To ensure efficient intracellular processing of peptide mediators the regulation of prepropeptide genes generally occurs in parallel with the relevant processing enzymes (Corder et al., 1998). This enables appropriate quantities of enzyme to be present with the peptide precursor in the trans-Golgi network and secretory vesicles during peptide synthesis. A number of studies have localized ECE-1 and ECE-2 to secretory vesicles, sometimes with colocalization of ET-1 (Barnes et al., 1998; Turner et al., 1998; Russell and Davenport, 1999a,b), but this in itself does not prove a role in ET-1 processing. Earlier studies of BAEC have shown that expression of ECE-1 isoforms is not coordinated with the regulation of preproET-1 mRNA levels (Corder and Barker, 1999). Similarly, in vivo after angioplasty when the endothelium as a source of ECE-1 has been removed, ECE-1 expression in vascular smooth muscle does not have the same time course as ET-1 up-regulation, indicating that the likely function of ECE-1 is not linked to big ET-1 processing (Wang et al., 1996). Subcellular localization of ECE-1 in VSMC has identified it on the cell surface and at intracellular sites including a substantial proportion that is colocalized with -actin filaments (Barnes & Turner, 1999). Because ET-1 synthesis in VSMC is negligible in the basal state, it was also suggested that ECE-1 has other functions in these cells (Barnes & Turner, 1999).

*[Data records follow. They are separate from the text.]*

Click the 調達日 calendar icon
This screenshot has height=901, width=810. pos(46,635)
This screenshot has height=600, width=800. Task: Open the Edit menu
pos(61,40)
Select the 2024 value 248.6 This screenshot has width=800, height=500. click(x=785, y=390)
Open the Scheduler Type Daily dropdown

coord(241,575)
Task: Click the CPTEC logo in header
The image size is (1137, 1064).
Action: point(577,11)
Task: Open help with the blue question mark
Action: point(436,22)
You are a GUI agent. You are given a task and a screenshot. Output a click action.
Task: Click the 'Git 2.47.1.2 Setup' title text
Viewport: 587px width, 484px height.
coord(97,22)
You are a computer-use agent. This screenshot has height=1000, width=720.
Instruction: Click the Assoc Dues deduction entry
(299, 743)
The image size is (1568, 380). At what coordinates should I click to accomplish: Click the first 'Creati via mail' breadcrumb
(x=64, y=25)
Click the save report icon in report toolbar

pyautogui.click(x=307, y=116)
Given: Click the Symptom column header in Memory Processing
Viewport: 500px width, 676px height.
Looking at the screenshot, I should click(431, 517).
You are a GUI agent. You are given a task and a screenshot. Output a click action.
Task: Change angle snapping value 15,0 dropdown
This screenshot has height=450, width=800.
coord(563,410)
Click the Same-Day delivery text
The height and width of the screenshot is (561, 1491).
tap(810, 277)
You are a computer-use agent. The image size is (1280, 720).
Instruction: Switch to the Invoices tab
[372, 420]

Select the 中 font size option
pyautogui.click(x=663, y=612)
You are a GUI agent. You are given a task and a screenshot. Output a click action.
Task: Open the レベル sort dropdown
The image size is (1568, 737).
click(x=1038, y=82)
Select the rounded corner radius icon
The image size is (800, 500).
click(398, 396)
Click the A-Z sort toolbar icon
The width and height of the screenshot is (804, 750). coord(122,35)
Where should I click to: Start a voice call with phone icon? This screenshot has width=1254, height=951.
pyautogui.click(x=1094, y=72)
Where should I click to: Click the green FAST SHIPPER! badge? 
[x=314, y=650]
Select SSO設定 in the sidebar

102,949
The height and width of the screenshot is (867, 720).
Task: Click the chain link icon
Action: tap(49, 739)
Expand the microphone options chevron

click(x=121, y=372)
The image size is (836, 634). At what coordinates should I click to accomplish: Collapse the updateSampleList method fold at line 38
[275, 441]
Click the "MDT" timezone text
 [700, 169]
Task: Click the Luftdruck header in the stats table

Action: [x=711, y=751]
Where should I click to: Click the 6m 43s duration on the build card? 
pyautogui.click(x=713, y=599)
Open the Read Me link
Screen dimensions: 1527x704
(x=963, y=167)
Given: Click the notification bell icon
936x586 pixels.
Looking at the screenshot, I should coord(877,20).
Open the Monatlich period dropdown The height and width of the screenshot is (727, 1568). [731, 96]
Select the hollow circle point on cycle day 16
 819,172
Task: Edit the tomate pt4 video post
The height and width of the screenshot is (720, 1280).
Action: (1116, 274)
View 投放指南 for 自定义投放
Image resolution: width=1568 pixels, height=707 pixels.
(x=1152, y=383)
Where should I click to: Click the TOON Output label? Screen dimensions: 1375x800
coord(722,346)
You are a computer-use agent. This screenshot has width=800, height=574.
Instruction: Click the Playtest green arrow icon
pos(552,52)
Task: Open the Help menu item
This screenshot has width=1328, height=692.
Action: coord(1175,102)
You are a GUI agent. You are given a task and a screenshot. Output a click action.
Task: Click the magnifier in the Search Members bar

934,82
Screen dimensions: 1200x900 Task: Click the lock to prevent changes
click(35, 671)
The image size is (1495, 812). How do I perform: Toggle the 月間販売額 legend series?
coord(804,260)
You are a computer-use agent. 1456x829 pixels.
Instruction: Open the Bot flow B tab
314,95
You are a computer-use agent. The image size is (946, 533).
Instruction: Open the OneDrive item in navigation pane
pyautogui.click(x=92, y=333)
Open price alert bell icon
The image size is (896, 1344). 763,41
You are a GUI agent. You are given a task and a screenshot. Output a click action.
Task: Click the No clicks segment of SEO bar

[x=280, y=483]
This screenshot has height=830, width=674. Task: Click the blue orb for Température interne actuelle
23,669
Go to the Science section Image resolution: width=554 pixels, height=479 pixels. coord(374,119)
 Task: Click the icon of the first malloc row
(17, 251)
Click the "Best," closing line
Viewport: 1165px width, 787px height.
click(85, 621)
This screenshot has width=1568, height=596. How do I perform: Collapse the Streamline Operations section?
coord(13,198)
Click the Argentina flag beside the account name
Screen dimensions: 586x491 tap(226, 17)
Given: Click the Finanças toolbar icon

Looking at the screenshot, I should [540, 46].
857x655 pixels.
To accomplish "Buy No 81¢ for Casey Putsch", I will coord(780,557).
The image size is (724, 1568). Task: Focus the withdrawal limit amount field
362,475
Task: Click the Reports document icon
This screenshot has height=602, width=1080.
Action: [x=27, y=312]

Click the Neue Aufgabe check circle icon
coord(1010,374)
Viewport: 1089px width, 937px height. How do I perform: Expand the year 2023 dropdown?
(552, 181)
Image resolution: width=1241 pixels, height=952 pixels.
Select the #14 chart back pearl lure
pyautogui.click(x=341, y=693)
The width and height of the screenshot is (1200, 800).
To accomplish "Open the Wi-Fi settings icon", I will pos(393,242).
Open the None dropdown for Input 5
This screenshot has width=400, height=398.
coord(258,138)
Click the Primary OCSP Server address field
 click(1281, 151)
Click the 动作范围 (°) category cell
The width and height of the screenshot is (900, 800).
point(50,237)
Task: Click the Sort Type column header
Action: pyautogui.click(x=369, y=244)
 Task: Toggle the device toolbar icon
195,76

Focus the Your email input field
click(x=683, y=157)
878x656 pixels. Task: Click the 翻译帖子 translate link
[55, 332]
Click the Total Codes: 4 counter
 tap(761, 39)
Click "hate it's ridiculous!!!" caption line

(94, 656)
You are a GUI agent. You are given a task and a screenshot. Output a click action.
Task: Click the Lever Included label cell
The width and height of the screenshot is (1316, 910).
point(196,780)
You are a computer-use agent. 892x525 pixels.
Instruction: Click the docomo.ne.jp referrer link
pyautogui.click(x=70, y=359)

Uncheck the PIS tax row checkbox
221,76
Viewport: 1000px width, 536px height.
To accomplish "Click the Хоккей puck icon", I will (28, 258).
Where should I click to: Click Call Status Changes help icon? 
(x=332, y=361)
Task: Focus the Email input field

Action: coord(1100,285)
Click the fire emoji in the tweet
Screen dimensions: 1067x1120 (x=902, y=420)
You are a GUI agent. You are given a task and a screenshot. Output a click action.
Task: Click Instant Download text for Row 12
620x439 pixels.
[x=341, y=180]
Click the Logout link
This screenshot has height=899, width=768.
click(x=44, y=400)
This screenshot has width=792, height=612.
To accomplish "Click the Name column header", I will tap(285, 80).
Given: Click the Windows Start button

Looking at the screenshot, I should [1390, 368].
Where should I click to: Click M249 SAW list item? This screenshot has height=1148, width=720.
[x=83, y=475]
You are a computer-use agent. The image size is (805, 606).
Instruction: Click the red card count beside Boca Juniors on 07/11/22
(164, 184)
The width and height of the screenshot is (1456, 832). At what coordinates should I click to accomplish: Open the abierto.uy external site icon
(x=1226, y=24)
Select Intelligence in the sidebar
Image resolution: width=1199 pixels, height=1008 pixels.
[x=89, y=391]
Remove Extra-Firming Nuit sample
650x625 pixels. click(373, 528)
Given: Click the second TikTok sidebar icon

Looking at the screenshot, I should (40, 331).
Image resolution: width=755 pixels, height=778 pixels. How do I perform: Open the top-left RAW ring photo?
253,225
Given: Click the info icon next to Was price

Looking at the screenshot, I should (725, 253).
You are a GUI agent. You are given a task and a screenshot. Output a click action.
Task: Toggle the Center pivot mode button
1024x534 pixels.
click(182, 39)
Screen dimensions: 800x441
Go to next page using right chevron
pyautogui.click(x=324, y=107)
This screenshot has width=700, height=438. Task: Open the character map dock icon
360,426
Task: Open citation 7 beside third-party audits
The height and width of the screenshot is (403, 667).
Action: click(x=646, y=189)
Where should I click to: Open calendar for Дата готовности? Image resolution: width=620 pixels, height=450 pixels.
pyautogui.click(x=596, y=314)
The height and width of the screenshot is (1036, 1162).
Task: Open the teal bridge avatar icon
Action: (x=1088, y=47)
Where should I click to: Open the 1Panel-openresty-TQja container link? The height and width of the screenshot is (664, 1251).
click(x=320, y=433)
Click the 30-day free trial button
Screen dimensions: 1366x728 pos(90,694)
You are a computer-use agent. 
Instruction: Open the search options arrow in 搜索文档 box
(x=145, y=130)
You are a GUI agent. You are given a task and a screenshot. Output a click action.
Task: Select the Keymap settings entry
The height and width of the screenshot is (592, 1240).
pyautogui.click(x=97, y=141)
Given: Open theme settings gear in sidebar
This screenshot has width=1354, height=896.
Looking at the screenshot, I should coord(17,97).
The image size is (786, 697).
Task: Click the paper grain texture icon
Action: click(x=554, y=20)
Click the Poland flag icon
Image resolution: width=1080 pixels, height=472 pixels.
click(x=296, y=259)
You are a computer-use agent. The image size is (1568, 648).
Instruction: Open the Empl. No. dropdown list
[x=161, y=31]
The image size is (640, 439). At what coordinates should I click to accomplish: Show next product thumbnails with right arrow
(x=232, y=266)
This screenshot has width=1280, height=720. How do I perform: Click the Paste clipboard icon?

ECE-1 has a fairly broad specificity; it will hydrolyze a variety of peptide substrates, so a role other than that of an ECE is quite conceivable (Hoang and Turner, 1997; Johnson et al., 1999). Moreover, hydrolysis of big ET-1 by ECE-1 is highly dependent on the secondary structure of big ET-1 as removal of intramolecular disulfide bonds decreases the amount of ET-1 formed and also results in hydrolysis of other peptide bonds besides Trp²¹-Val²² (Corder, 1996; Fahnoe et al., 2000). If specific processing is so dependent on the conformation of big ET-1, then the evidence that it is the physiological substrate of ECE-1 may not be as strong as so far presumed.

The observation that substantial quantities of ET-1 were found after disruption of the genes for ECE-1 and ECE-2 has already lead to the conclusion that other proteases can activate ET-1 in vivo (Yanagisawa et al., 1998, 2000). The experiments described here have not examined the contribution of ECE-2 to ET-1 processing in BPASMC, so a functional role cannot be excluded. But it should be noted that deletion of the ECE-2 gene has no effect on ET-1 synthesis in mouse embryos either alone or when combined with ECE-1 knockout (Yanagisawa et al., 2000). Although these studies of BPASMC seem to exclude a role for ECE-1 in ET-1 biosynthesis, preliminary investigations have identified a soluble secreted ECE from both endothelial and vascular smooth muscle cells that is synthesized in parallel with ET-1 (Corder et al., 1998). Future investigations are likely to identify other functions for ECE-1 as well as other ECEs that play a greater part in ET-1 biosynthesis in VSMC and other cell types.